Furthermore, surface thermal characteristics of the study area have significant health impacts using global solar radiation index. The global solar radiation index provides an easy measure of the solar UV radiation level at the earth’s surface and thereby the potential impacts on human health such as heart disease and skin damage. From the analysis, it was revealed that between 1986 and 2016, the surface radiation varies from 6 upward—the higher the index value the more the potential for damage to the human health, and the less time it takes for harm to happen. Defensive measures should be taken for UV index threshold value of 4 and above.

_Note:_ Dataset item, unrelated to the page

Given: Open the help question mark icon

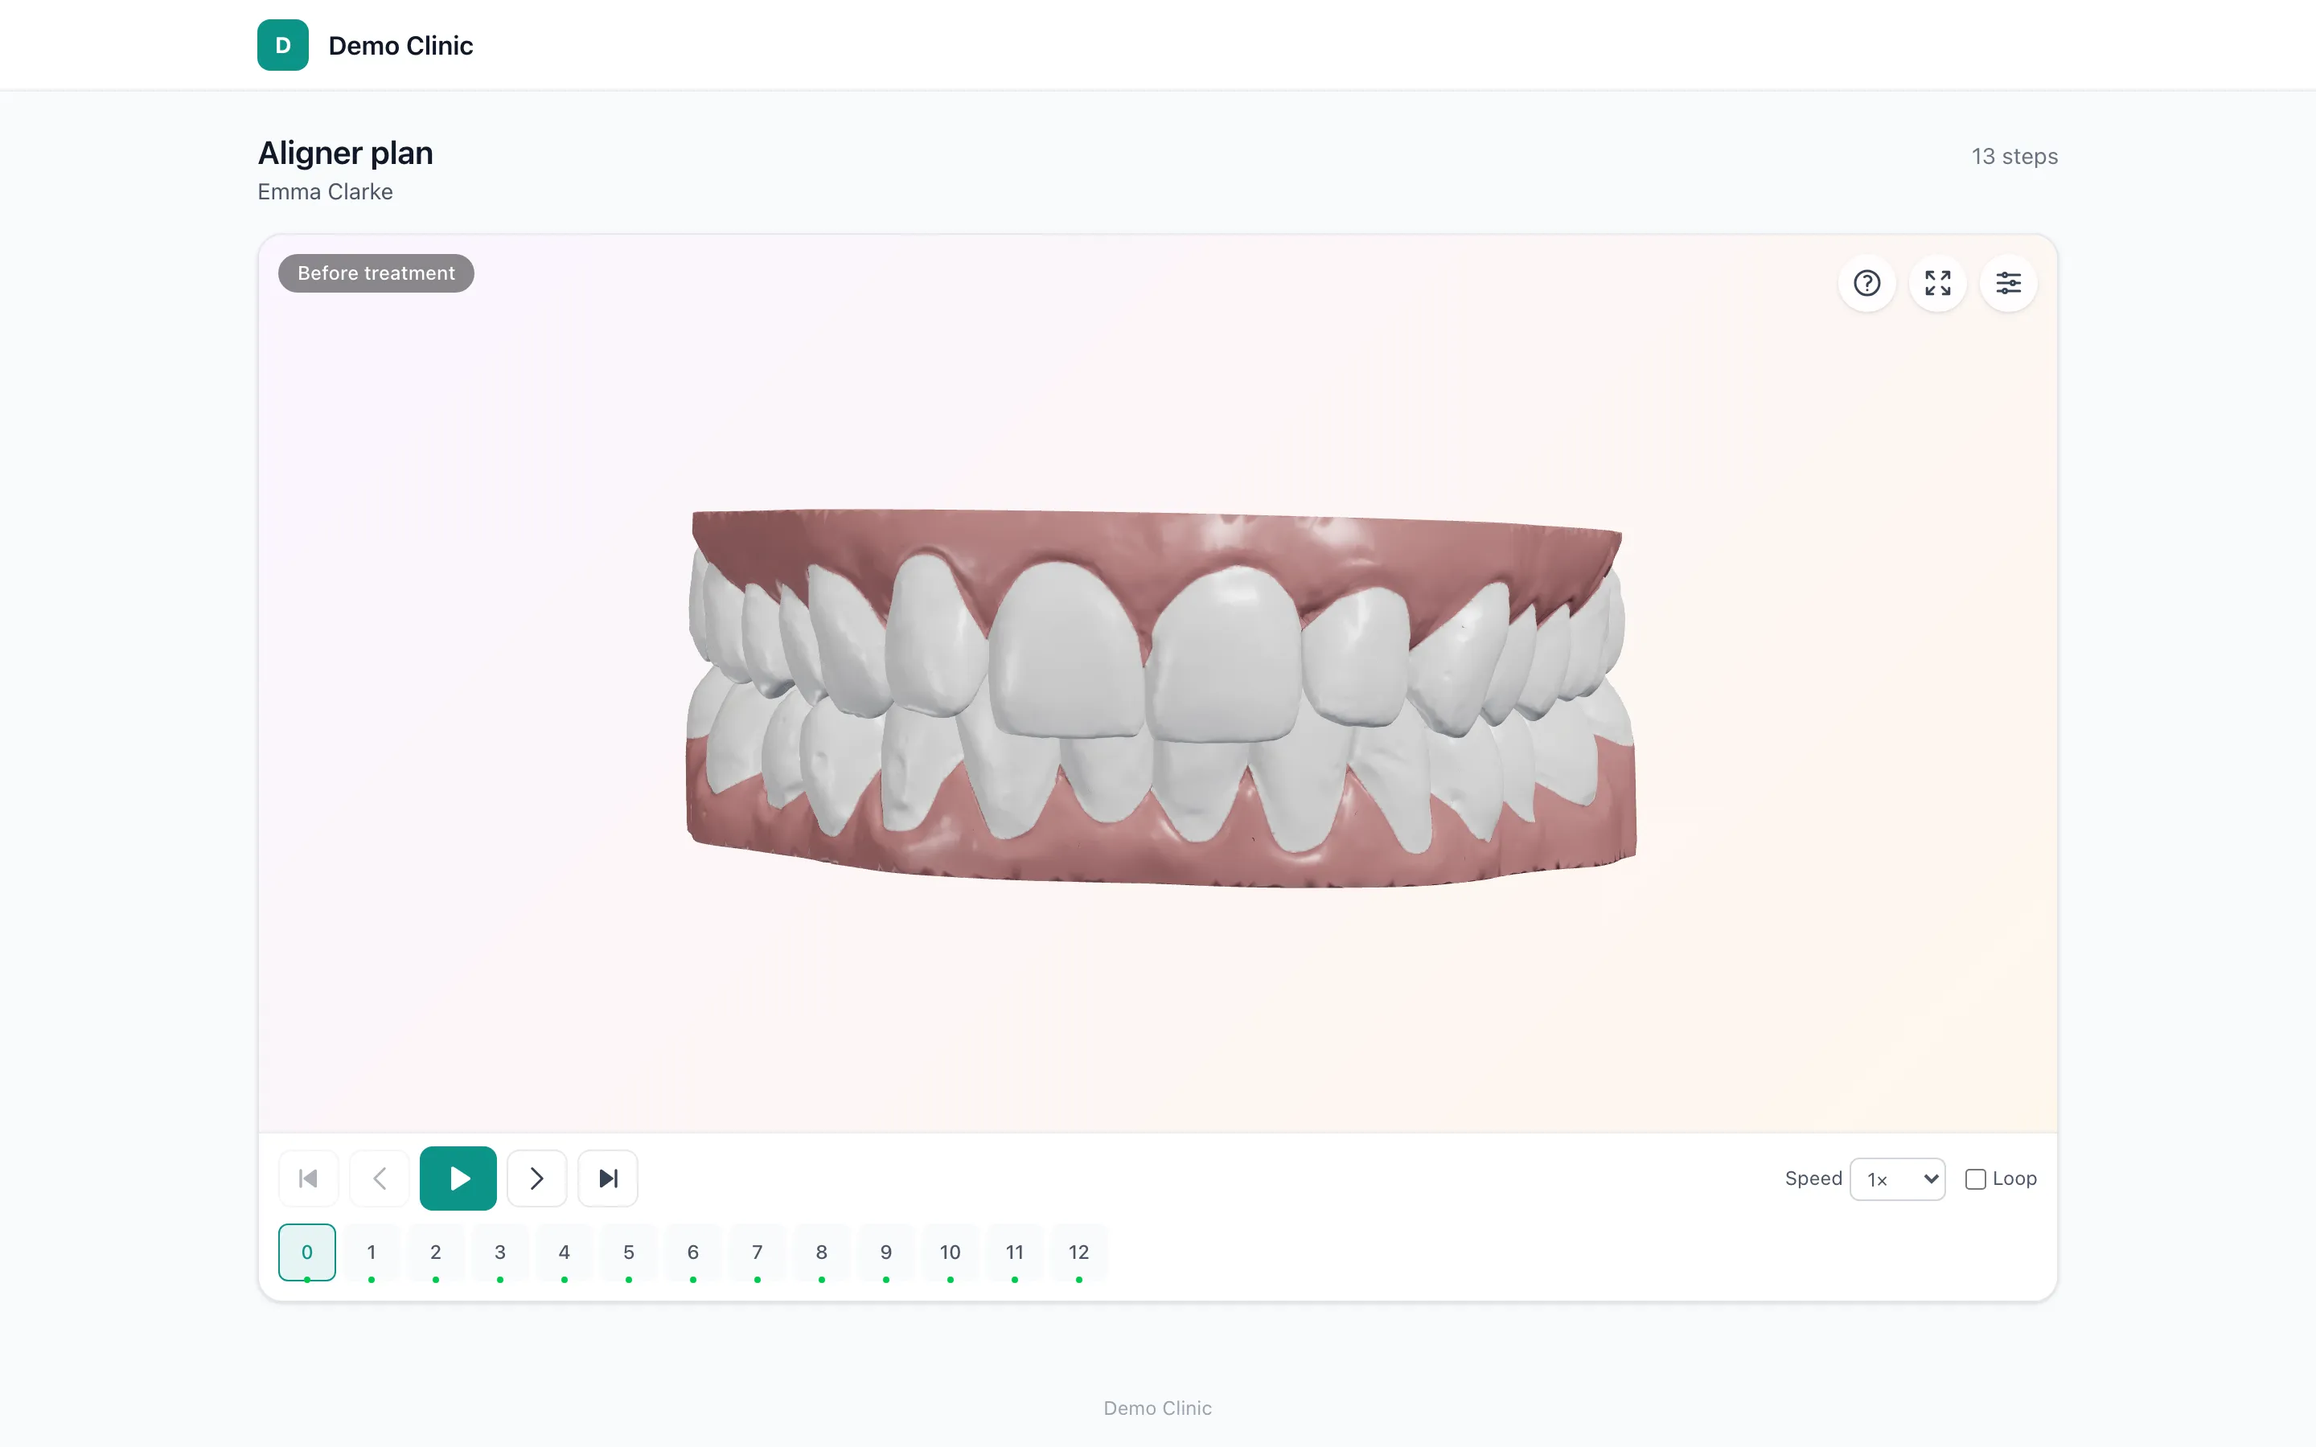Looking at the screenshot, I should coord(1866,283).
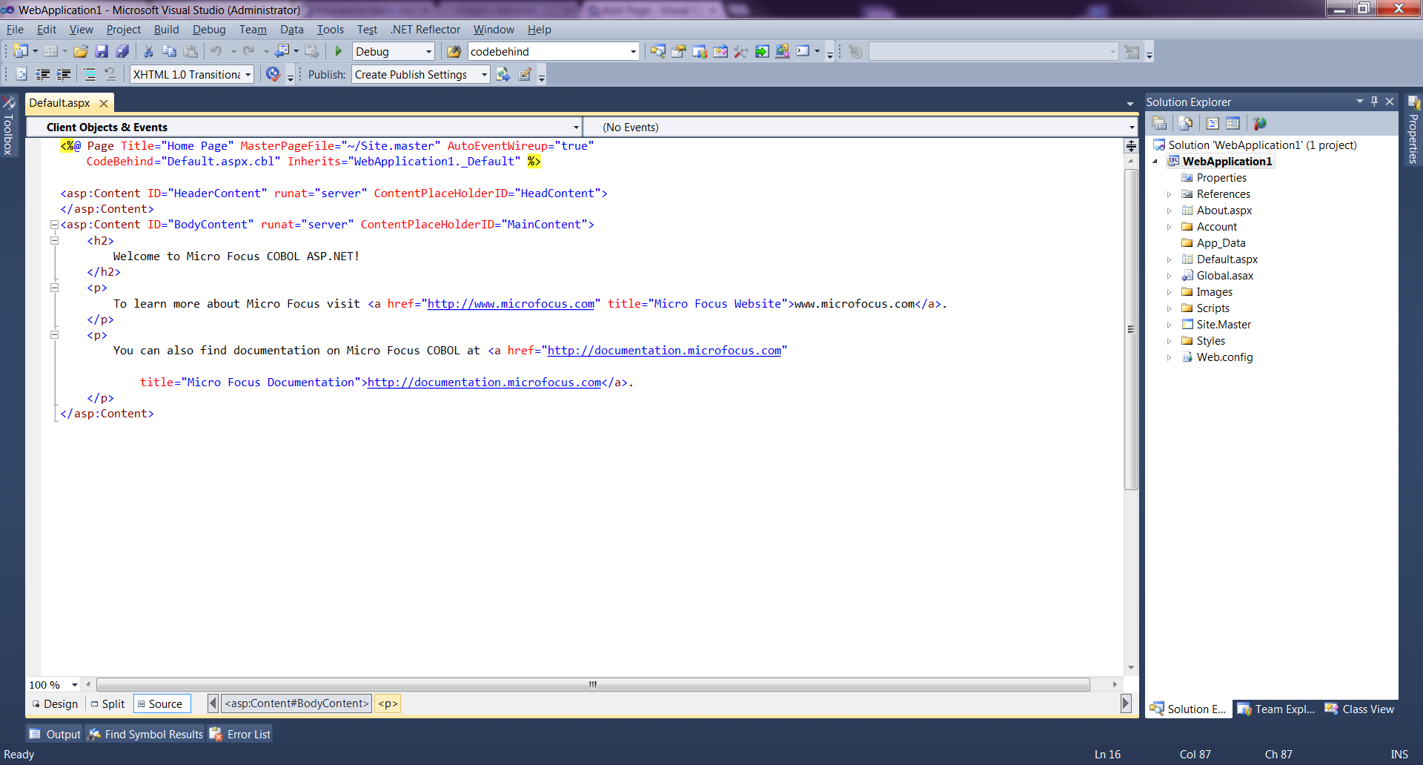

Given the large public health burden of human, further investigation is needed in established case-specific causes. Thus, the present study illustrates that remote sensing and GIS are essential technologies for temporal analysis and quantification of a spatial phenomenon which is otherwise not possible to attempt with conventional mapping methods. Change detection is made easy with this technique in lesser time, at a low cost with better accuracy. This study also epitomises the significance of remote sensing climate variability studies.